- **Directive**
In the records, from their start through the line containing "This screenshot has width=487, height=769.", change "Tuesday" to "Wednesday" and leave everything else as it is. Return only those lines.

[Stored data]

########

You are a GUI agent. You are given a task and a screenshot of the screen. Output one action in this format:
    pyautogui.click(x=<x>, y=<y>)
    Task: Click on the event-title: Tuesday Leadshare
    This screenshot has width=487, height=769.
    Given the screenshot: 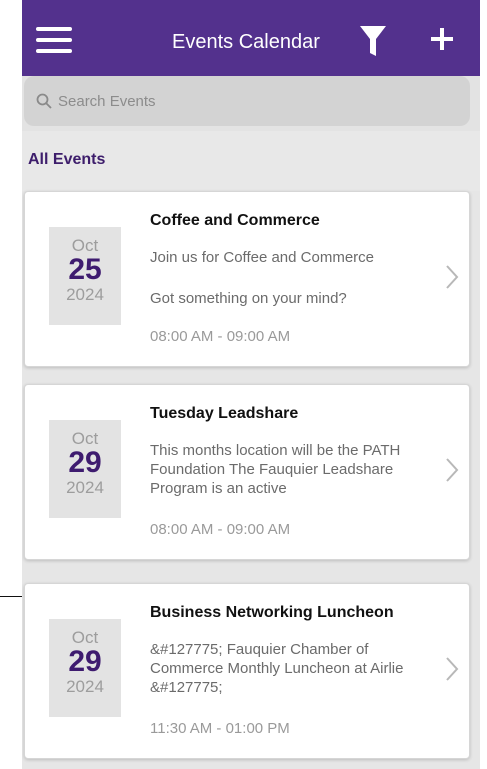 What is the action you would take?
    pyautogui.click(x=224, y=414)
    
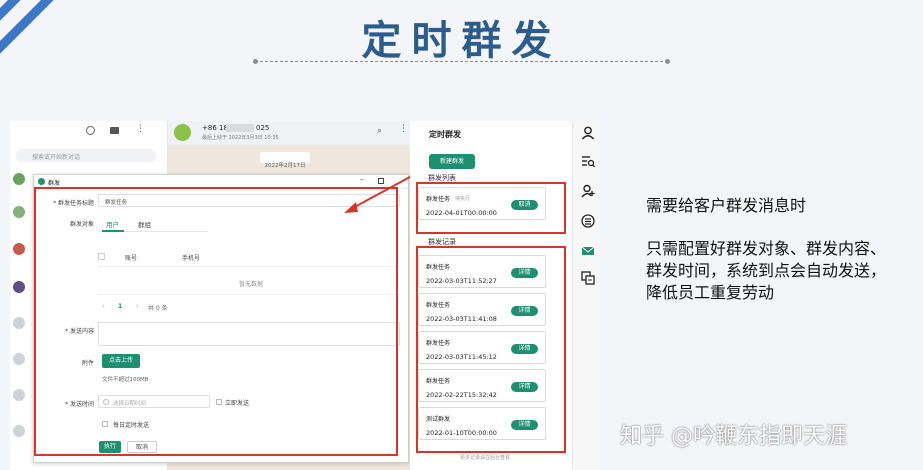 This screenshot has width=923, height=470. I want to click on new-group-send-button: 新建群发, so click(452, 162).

########

- **Reply**
You are a GUI agent. You are given a task and a screenshot of the screen. Output one action in this format:
    pyautogui.click(x=<x>, y=<y>)
    Task: Click on the event-title: Wednesday Leadshare
    This screenshot has width=487, height=769.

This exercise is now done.